A team of American scientists announced in August that they had found what looked like fossilized bacteria in a 4.5 billion-year-old Martian rock picked up in Antarctica. Just last week, British scientists who had examined a second meteor from Mars said they had found similar signs that life may have existed 600,000 years ago.

The fossil reports added urgency and excitement to humanity's long fascination with the Red Planet.
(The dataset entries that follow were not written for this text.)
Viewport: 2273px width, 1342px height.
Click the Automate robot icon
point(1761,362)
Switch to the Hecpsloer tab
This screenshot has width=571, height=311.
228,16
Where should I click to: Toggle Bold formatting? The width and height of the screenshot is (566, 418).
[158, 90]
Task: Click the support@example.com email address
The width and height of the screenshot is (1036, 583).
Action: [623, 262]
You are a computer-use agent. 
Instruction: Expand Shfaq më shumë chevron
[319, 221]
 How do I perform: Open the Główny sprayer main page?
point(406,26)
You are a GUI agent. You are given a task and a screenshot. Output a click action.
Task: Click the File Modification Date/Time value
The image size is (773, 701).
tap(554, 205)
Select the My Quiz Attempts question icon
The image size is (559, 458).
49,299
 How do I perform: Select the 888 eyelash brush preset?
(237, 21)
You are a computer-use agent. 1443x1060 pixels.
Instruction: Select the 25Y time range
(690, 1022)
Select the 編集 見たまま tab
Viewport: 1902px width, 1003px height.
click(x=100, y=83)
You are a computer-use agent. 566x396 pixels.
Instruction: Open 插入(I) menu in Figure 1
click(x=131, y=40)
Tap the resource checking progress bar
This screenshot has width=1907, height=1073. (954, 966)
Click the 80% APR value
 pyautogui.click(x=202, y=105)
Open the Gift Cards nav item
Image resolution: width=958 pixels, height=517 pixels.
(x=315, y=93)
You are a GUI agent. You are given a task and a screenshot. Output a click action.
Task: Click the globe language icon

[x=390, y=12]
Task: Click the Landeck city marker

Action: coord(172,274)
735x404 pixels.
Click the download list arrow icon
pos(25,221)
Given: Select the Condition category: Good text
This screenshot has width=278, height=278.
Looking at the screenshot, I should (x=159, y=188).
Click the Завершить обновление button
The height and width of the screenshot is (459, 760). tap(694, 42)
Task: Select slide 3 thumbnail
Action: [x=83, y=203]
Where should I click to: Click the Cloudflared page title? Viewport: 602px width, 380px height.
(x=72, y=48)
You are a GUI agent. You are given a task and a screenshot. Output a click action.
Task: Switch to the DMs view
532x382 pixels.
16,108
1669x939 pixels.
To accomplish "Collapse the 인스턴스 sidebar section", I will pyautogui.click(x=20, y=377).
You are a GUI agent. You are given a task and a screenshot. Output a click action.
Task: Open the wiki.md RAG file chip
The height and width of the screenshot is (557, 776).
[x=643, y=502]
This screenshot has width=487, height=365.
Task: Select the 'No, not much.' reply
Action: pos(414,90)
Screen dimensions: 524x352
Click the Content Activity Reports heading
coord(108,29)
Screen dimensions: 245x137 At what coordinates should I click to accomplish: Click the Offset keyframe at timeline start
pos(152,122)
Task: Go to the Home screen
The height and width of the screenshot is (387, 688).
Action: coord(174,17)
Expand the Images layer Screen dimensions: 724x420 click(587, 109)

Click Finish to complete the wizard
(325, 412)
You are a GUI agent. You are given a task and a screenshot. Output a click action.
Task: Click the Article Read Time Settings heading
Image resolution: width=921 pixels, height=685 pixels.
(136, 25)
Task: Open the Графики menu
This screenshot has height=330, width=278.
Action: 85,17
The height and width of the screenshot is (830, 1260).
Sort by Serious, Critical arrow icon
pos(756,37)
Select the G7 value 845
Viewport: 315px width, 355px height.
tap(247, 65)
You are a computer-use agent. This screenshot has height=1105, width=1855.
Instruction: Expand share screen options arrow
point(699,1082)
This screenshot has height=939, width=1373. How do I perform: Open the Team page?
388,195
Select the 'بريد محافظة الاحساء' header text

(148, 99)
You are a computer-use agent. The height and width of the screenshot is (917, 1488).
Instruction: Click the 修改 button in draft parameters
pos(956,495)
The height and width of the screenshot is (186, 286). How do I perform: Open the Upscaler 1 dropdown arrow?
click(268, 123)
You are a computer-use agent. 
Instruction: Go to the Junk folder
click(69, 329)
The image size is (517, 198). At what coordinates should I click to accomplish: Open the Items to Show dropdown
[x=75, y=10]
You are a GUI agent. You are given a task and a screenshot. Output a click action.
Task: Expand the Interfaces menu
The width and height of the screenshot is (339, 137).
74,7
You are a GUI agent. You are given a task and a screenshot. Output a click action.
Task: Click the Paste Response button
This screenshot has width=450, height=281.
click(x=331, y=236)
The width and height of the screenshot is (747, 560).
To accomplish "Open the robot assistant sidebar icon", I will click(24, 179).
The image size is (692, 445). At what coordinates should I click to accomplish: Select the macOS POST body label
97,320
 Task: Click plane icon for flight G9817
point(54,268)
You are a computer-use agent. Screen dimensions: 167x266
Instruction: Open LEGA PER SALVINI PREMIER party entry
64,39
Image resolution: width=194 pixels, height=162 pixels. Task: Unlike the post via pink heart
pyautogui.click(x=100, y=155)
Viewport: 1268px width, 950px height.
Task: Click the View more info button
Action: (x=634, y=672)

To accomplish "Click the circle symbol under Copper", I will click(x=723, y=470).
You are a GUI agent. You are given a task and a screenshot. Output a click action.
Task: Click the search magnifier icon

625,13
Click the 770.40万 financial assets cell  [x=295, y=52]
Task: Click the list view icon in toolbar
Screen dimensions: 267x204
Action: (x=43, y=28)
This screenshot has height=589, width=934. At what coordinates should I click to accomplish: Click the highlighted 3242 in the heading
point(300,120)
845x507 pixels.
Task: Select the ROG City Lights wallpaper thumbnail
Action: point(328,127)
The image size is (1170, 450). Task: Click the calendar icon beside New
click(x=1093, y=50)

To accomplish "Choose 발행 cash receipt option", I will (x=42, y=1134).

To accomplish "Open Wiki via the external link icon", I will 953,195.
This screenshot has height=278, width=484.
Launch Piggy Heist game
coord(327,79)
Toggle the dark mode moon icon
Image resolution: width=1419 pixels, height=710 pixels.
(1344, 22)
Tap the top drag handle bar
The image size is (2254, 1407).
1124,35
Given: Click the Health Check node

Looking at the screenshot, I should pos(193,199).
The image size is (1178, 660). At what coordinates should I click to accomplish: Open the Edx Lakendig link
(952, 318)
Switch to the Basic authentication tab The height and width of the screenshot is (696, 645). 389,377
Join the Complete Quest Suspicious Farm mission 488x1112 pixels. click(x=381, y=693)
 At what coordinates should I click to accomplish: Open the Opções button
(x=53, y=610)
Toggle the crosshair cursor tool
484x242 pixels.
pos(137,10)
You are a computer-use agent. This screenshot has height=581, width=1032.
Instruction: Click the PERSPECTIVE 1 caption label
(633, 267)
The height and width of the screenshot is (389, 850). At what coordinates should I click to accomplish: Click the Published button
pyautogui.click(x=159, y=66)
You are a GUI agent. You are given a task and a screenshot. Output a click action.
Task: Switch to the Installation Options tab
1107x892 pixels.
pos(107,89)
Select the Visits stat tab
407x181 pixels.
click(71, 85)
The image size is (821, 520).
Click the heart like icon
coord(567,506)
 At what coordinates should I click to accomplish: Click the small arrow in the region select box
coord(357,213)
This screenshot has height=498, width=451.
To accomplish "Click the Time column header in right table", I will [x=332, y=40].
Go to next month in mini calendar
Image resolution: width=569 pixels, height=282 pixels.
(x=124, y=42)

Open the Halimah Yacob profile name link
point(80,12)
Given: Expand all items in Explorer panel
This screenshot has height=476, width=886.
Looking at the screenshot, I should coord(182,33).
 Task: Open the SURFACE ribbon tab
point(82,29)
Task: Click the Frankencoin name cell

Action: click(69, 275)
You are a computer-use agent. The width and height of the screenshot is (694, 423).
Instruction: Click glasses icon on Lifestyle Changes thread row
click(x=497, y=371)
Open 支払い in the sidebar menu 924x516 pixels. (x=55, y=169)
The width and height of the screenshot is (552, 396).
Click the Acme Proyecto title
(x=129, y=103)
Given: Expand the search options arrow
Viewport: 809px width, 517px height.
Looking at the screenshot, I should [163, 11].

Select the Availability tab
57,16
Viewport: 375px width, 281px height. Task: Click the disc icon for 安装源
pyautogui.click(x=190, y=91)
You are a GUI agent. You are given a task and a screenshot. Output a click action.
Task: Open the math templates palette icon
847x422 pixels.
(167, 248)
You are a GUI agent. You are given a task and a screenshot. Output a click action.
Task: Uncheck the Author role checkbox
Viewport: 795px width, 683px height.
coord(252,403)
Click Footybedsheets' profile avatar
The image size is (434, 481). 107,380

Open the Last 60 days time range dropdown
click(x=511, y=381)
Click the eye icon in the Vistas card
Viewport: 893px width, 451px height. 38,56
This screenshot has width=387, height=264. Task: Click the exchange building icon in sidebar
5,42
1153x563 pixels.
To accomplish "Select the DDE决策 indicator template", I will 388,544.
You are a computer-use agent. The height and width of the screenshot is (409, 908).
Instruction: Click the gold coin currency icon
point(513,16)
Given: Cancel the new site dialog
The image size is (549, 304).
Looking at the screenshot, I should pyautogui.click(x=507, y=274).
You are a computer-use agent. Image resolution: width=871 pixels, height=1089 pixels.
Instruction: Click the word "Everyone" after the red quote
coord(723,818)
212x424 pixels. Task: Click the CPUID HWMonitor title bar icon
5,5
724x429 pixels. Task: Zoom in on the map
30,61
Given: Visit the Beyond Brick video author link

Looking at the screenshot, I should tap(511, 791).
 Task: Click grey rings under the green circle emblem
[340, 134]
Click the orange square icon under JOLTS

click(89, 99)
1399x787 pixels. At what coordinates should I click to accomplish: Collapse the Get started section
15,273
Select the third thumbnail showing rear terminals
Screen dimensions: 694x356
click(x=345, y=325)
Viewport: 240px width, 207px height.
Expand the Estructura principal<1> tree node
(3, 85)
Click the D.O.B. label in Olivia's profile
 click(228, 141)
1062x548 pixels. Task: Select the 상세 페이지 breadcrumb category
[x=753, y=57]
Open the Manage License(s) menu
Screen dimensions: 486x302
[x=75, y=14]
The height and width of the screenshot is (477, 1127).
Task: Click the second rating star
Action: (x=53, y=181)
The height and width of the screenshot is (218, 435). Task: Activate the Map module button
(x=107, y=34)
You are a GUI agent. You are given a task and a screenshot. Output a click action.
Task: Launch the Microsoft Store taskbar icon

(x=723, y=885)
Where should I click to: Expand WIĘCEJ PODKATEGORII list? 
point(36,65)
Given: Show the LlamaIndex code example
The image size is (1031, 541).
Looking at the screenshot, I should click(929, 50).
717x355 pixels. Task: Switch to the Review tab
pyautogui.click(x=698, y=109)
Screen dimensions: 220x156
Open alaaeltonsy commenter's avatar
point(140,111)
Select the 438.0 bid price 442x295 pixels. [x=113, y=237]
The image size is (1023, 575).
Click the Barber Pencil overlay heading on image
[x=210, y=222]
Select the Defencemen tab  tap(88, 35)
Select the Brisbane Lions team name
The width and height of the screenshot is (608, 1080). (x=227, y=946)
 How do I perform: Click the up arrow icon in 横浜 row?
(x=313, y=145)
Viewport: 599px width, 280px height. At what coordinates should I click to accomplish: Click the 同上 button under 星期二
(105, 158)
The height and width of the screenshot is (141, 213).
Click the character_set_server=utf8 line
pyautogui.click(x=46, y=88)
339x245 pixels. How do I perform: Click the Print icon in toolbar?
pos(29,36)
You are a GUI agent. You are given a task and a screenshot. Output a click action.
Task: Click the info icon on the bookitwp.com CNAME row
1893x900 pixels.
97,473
The series of interplanetary voyages - spaced 26 months apart when Mars is in the best position relative to Earth - is supposed to culminate in 2005 with the return of samples of Martian rocks and soil for detailed study.

Scientists say they need such materials to confirm the highly uncertain evidence of tiny, bacteria-like organisms found in Martian rocks that fell to Earth many years ago.

``We won't know for sure until we go to Mars and bring back samples,'' said David McKay, a NASA scientist who is studying the Martian meteorites.

The Surveyor is to reach Mars next September after a looping journey of 435 million miles that will take it half way around the Sun.

Once there, it will spend six months settling into orbit, and then two Earth years (one Martian year) mapping the planet's enormous mountains, deep valleys and dried up river beds.

At an average height of 234 miles above the Martian surface, the spaceship's cameras can detect objects as small as 6 feet across. They might photograph the two Viking landers that NASA abandoned there 21 years ago.

The Surveyor won't be alone when it gets to its destination. Two more missions are ready to go in quick succession.

The Mars missions have three goals:

First, to search for signs of life - most likely in the past but possibly present today.

Scientists say all the ingredients for life, including water and oxygen, exist on Mars, even though the planet's surface is barren. They are eager to find out if liquid water is hidden in thick layers of icy rock, as it is in similar formations in the polar regions on Earth.

Second, to learn why the Martian climate, once warm and wet, is now dry and cold. Understanding what sent Mars into a deep freeze could help explain the risks facing Earth's climate.

Third, to study whether the geology and resources of Mars could support future human exploration.